Fall 2020 Newsletter

Updates from Amherst College Press

New Titles

We’re excited to announce our newest title is live: read Carlos Alberto Sánchez’s A Sense of Brutality: Philosophy after Narco-Culture here. Sánchez will be in conversation with ACP author James Martel on Wednesday, October 21 as part of the salon series at the Amherst College Center for Humanistic Inquiry.

Egor Kovalevsky’s A Journey to Inner Africa (translated by Anna Aslanyan), the first in our Russian Travelogue series edited by Sergey Glebov, is due out later this fall. And Marta Werner’s Writing in Time: Emily Dickinson's Master Hourswill be available winter 2021.

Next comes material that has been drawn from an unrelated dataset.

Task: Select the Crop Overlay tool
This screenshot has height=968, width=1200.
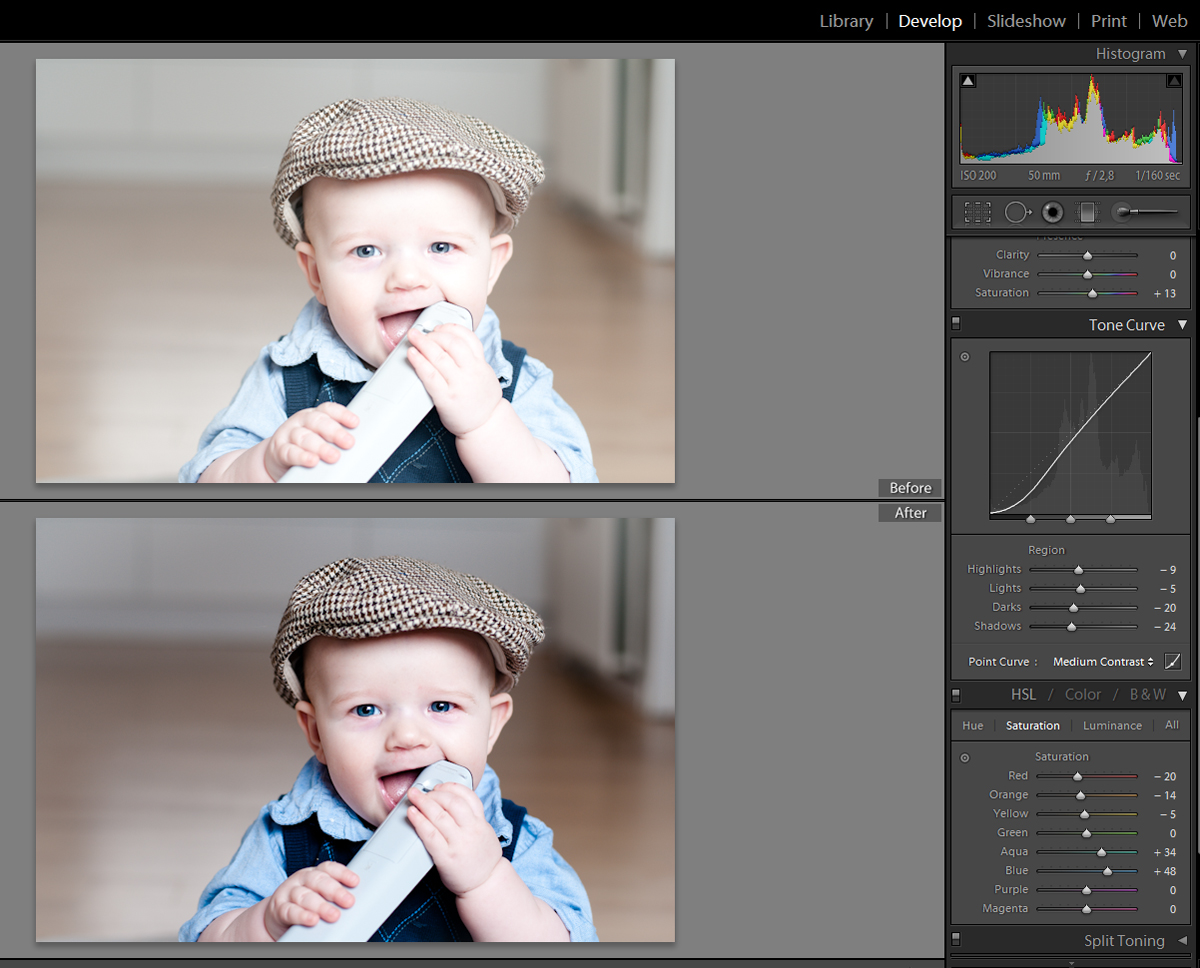Action: pos(977,212)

Forthcoming titles from ACP include a groundbreaking collection of essays on public history, Radical Roots: Public History and Social Justice (ed. Denise Meringolo); a timely and accessible edited volume on Public Scholarship in Literary Studies (eds. Rachel Arteaga and Rosemary Johnsen); The Border of Lights Reader: Bearing Witness to Genocide in the Dominican Republic (eds. Megan Myers and Edward Paulino), an innovative anthology on the Border of Lights collective; and Twining: Critical and Creative Approaches to Hypertext Narratives by Anastasia Salter and Stuart Moulthrop, one of the only books on the digital-storytelling tool Twine.

Distributed Title

ACP is proud to distribute Amherst in the World (ed. Martha Saxton). The book gathers scholars and writers to reflect on the history of Amherst College, in celebration of its 200th year. Read it online here.

From the ACP Interns

James Martel spoke with our Greg Call summer intern, Joy Won (‘23), about his book Unburied Bodies: Subversive Corpses and the Authority of the Dead (ACP, 2018). Of the victims of police murder including George Floyd, Michael Brown, Sandra Bland, Trayvon Martin, and too many others, Martel said: “I think they’re all working together right now to fight white supremacy, and I really do think it speaks to the agency of the dead and how powerful an effect they have on the living in a positive way.”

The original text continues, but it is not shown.